• Task description
Copy the listing from the line with "acord-sped@ri.t-com.hr (399, 1721)" up to and including the line with "OPAC (115, 605)", substituting "Vijesti" for "Novosti" and leaving everything else as it is.

(Entries on target coordinates)
________________________

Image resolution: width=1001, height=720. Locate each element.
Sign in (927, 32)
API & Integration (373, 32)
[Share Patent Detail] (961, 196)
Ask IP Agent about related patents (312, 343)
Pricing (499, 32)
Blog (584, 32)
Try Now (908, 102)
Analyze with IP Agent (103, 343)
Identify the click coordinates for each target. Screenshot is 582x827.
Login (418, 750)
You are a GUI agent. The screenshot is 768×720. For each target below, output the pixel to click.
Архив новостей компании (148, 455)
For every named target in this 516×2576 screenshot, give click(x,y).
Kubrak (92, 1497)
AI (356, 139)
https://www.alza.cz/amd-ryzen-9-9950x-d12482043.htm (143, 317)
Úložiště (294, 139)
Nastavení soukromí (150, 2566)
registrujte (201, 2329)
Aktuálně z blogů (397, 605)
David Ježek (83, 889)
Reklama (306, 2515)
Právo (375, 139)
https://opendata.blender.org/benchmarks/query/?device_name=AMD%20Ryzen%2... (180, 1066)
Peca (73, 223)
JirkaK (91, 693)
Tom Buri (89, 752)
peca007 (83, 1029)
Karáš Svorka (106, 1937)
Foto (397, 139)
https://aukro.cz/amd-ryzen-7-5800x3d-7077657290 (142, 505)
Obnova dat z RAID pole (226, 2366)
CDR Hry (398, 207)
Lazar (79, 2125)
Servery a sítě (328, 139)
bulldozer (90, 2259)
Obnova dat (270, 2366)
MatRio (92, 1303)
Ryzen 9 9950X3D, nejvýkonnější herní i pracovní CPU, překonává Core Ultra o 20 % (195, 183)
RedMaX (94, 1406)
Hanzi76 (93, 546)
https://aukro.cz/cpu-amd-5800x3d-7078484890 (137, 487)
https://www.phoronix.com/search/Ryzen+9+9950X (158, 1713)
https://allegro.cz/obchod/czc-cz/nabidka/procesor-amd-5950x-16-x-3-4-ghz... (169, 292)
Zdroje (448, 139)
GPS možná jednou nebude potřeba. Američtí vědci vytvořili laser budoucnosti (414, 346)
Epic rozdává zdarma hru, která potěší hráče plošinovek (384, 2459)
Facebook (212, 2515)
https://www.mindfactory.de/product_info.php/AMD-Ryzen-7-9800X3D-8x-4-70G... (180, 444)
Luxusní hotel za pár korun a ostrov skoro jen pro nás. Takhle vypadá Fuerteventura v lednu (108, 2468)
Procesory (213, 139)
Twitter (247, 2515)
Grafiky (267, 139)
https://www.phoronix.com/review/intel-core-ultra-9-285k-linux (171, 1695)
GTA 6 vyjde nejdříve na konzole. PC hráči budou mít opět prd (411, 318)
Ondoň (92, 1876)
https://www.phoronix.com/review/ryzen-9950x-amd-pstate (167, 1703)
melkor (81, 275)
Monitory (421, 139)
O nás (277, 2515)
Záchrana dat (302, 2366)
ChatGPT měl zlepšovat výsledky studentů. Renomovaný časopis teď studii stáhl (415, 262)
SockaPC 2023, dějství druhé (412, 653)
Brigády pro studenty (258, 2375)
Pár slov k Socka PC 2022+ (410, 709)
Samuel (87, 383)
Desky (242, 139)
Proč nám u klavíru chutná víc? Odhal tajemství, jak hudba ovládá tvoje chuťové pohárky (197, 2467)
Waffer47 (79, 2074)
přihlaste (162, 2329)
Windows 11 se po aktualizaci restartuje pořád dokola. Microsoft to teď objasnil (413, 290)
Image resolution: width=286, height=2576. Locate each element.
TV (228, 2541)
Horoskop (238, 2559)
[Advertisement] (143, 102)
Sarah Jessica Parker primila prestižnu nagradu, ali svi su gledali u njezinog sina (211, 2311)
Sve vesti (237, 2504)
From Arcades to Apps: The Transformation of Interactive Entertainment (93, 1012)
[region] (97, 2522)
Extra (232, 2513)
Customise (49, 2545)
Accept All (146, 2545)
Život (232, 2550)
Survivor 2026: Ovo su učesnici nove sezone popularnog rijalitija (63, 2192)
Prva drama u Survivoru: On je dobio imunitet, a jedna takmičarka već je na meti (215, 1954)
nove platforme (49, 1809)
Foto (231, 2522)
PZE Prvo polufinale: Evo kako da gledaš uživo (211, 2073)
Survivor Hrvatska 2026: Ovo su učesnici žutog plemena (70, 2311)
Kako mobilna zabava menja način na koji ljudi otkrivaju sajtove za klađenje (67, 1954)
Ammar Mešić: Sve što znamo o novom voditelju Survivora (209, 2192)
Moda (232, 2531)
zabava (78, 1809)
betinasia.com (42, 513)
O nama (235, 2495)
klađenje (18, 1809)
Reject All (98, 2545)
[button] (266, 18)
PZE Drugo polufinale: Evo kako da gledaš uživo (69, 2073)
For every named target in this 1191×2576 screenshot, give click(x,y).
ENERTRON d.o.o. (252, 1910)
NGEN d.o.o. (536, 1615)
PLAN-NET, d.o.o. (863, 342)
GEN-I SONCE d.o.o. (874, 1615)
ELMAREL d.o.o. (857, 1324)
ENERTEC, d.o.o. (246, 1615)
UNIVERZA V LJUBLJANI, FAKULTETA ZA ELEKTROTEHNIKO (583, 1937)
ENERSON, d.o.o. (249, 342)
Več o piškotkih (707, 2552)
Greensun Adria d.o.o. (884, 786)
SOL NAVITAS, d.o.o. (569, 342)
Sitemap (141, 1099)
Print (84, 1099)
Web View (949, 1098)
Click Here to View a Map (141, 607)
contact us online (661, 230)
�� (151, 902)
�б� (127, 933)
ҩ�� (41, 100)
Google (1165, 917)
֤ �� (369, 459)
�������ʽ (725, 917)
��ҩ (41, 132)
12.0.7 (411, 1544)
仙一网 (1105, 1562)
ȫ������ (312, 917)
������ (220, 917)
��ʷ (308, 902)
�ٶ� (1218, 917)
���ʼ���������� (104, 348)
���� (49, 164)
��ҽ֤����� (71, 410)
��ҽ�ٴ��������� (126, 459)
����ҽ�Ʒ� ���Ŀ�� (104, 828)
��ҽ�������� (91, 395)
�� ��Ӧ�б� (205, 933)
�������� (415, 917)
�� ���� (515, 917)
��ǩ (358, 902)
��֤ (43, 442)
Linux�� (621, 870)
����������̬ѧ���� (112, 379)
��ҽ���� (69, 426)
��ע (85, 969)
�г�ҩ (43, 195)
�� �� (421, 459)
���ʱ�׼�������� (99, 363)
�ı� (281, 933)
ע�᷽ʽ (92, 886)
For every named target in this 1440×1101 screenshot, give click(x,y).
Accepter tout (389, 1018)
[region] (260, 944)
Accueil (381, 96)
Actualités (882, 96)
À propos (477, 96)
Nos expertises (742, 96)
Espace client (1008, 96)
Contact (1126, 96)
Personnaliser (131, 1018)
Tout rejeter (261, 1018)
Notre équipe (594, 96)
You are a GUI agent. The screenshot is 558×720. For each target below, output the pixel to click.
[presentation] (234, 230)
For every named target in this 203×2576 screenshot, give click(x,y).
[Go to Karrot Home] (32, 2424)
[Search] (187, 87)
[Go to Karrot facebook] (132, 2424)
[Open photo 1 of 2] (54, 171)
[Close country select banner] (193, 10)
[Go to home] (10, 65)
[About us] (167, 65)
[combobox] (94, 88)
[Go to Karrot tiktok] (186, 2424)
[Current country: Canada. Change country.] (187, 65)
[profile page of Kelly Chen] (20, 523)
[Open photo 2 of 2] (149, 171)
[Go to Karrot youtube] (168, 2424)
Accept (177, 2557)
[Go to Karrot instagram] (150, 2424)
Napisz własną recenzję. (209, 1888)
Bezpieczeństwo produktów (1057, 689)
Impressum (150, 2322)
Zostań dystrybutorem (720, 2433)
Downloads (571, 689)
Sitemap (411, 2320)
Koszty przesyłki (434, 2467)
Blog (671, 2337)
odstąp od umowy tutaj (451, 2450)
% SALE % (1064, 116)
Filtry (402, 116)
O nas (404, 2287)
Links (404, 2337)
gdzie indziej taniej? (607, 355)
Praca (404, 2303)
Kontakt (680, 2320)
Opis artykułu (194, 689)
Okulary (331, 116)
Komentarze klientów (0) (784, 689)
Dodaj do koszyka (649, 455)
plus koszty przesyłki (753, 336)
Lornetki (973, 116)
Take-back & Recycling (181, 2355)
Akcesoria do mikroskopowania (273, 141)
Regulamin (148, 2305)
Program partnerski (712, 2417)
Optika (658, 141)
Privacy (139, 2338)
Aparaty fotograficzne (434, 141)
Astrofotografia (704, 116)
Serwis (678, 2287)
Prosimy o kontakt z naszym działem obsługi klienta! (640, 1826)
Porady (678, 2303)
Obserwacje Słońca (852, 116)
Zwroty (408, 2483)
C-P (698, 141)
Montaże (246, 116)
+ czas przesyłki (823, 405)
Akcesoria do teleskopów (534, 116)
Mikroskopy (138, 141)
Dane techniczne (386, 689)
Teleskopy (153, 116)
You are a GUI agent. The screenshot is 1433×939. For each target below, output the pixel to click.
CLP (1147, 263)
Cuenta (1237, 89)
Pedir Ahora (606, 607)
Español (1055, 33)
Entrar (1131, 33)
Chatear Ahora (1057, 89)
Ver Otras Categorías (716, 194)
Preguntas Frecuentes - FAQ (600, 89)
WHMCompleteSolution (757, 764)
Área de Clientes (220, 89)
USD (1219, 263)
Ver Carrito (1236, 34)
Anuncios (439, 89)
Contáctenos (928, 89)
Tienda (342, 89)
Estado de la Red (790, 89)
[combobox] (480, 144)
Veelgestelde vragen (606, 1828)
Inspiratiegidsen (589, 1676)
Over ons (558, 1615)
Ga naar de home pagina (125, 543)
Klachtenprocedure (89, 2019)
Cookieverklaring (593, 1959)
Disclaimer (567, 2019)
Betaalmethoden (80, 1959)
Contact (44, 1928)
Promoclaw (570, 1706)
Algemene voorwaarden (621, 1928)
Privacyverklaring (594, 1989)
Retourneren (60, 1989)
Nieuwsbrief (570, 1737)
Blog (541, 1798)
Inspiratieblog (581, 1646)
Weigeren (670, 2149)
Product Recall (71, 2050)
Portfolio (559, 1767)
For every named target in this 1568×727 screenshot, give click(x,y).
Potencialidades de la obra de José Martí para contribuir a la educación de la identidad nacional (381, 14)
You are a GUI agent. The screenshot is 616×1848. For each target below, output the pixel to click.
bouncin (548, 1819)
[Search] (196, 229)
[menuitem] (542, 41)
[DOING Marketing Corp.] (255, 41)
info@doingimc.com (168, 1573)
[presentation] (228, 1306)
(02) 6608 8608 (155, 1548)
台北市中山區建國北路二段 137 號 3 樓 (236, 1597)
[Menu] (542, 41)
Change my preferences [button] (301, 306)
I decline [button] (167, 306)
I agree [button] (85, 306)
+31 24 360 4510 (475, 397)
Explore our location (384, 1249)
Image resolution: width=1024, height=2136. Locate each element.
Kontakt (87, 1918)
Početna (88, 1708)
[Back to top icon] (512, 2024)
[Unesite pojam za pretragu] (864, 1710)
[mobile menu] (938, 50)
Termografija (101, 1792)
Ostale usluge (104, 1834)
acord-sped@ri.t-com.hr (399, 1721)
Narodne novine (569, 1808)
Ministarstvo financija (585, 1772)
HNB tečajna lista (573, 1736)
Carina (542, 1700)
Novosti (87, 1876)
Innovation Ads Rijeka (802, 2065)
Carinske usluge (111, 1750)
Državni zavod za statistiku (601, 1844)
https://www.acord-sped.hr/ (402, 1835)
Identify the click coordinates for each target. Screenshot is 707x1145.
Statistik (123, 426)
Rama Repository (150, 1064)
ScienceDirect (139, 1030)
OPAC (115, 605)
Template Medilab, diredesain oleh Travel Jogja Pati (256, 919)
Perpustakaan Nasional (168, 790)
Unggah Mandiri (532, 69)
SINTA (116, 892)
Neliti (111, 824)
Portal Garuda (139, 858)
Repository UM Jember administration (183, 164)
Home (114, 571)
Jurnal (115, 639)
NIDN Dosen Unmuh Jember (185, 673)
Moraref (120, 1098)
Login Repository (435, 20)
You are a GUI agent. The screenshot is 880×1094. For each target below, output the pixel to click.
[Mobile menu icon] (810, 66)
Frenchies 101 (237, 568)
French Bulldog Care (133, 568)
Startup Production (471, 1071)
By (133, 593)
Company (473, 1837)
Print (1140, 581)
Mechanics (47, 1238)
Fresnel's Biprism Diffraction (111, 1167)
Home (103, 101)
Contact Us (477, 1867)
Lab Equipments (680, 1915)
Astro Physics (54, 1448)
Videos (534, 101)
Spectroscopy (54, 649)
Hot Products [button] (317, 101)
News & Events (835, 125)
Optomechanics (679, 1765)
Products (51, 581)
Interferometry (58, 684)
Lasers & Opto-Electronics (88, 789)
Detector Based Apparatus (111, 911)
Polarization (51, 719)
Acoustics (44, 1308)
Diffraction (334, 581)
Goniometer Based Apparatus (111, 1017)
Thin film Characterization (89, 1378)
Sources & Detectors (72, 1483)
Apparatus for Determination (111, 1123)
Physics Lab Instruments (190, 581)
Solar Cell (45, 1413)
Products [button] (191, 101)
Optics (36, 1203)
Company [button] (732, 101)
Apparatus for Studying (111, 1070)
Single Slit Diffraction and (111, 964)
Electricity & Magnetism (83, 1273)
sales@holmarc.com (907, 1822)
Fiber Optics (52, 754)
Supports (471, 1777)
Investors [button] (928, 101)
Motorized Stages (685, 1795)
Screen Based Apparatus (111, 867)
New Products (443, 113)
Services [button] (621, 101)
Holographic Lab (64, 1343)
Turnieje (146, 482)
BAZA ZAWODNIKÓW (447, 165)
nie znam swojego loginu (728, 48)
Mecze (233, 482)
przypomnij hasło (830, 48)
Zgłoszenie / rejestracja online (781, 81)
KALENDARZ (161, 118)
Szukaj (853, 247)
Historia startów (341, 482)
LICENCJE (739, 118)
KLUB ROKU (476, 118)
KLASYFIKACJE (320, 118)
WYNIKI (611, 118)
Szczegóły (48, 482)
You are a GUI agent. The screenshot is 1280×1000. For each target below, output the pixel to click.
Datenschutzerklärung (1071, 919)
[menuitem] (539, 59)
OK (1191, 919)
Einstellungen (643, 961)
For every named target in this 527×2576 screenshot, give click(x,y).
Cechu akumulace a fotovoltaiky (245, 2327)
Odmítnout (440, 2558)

________________________

• Correct answer
acord-sped@ri.t-com.hr (399, 1721)
Narodne novine (569, 1808)
Ministarstvo financija (585, 1772)
HNB tečajna lista (573, 1736)
Carina (542, 1700)
Vijesti (87, 1876)
Innovation Ads Rijeka (802, 2065)
Carinske usluge (111, 1750)
Državni zavod za statistiku (601, 1844)
https://www.acord-sped.hr/ (402, 1835)
Identify the click coordinates for each target. Screenshot is 707x1145.
Statistik (123, 426)
Rama Repository (150, 1064)
ScienceDirect (139, 1030)
OPAC (115, 605)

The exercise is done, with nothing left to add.